Na reunião de 2019, o fundador da BCG Digital Ventures, Jeff Schumacher, pressagiou que o preço da Bitcoin poderia cair para zero, mas apesar da grande volatilidade atingiu em 2021 e 2022 níveis bem acima dos máximos históricos e apesar de ter caído desde então, os seus níveis de negociação mantém-se acima da média dos últimos quatro anos.
Mas o mais falhado dos prognósticos terá sido o formulado em 2018 por George Soros – o magnata do hedge fund, celebrizado como “o homem que quebrou o Banco da Inglaterra” quando, durante a crise monetária do Reino Unido, especulou contra a libra inglesa, vendendo a descoberto 10 mil milhões de dólares em libras esterlinas, na “Quarta-Feira Negra” (16 de Setembro de 1992), forçou a desvalorização da moeda inglesa e arrecadou um lucro estimado em mil milhões de dólares – quando previu uma guerra nuclear com a Coreia do Norte.

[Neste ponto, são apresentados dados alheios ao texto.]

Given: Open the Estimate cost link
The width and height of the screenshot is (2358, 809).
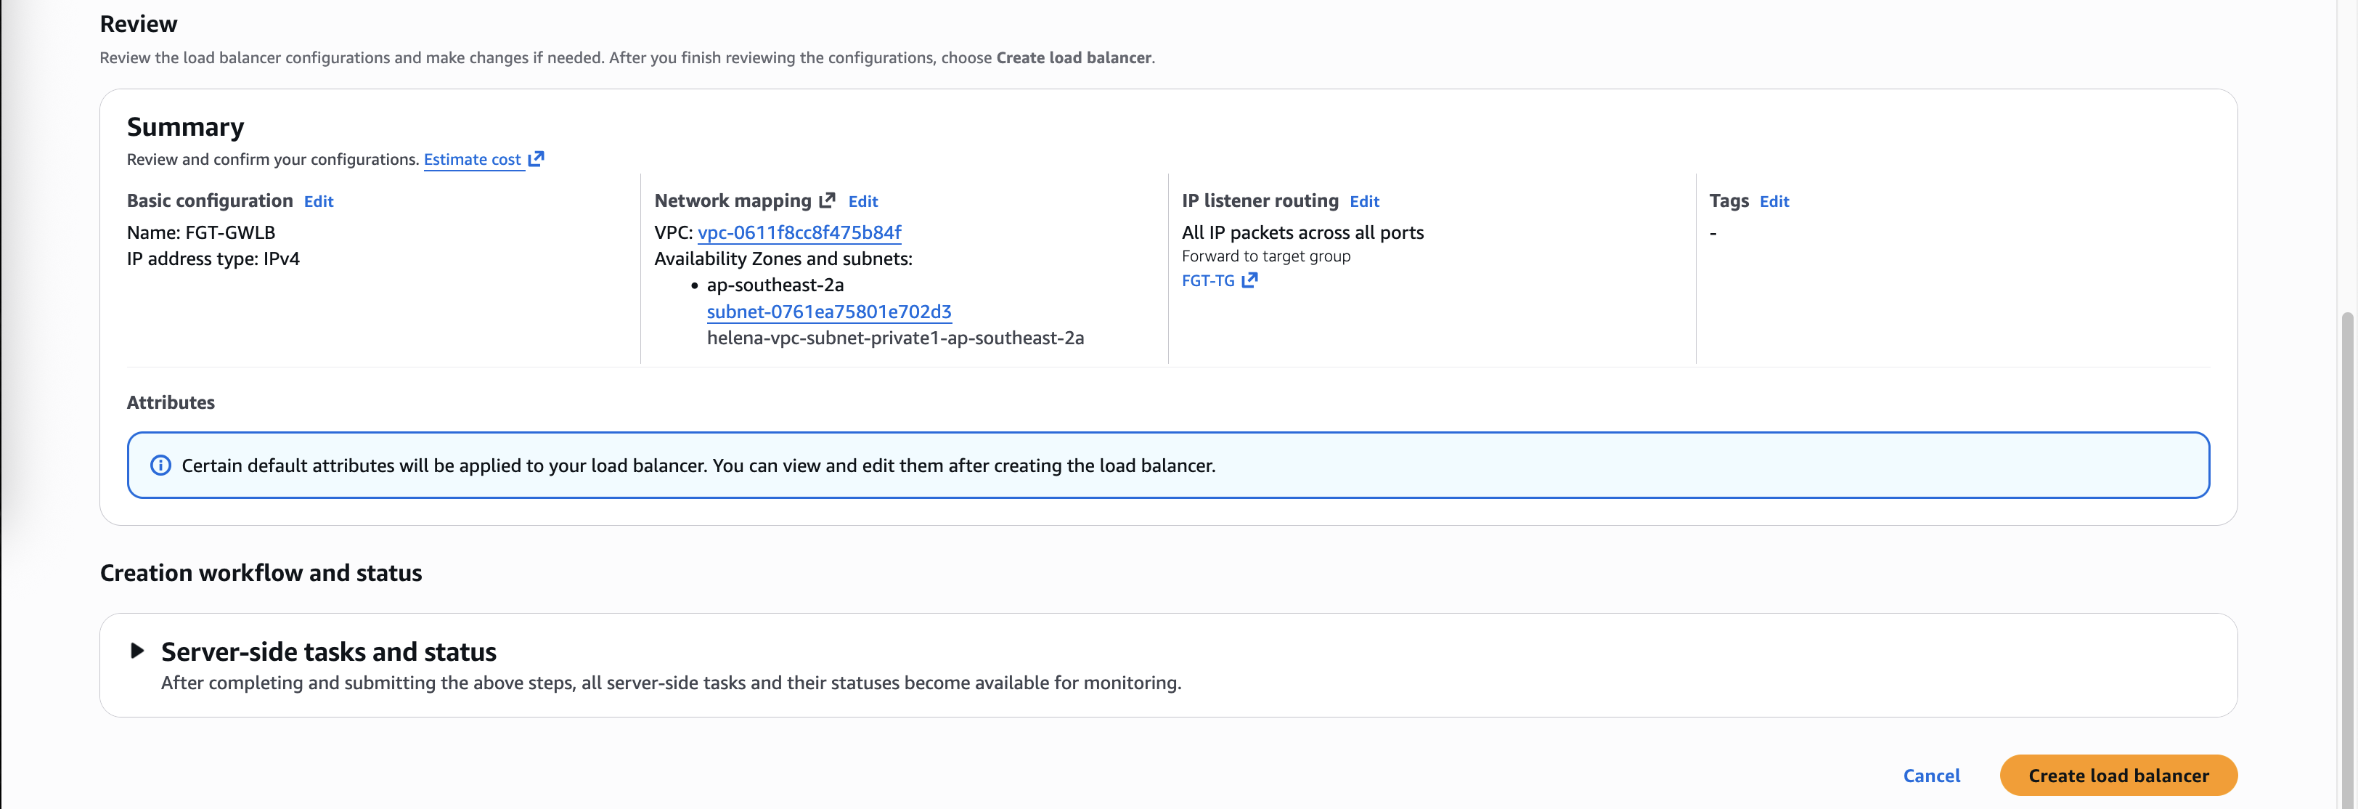Looking at the screenshot, I should point(471,159).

Esta faceta pícara em nada tem reduzido o habitual tom de confiança (de que Mário Centeno, o presidente do Banco de Portugal, foi um dos porta-vozes) e de estímulo ao aprofundamento da globalização (especialmente agora que, como mostra a evolução do índice de abertura comercial, ela dá os primeiros sinais de estagnação), algo que nem a actual desordem geopolítica parece ter beliscado demasiado (a excepção poderia ser Christine Lagarde, a presidente do BCE, que não acompanhou integralmente a onda de optimismo), talvez porque o relatório anual sobre as desigualdades, recentemente apresentado pela OXFAM, tenha revelado um aumento da riqueza (com o 1% de população mais rica a apropriar-se de quase 2/3 da nova riqueza criada depois de 2020) e o simultâneo crescimento da pobreza extremas ou a proposta de uma nova taxação dos magnatas, orientada no sentido de algum reequilíbrio global e para contrariar o facto de metade dos maiores multimilionários terem residência fiscal em países de baixos impostos, constituírem matéria de menor preocupação.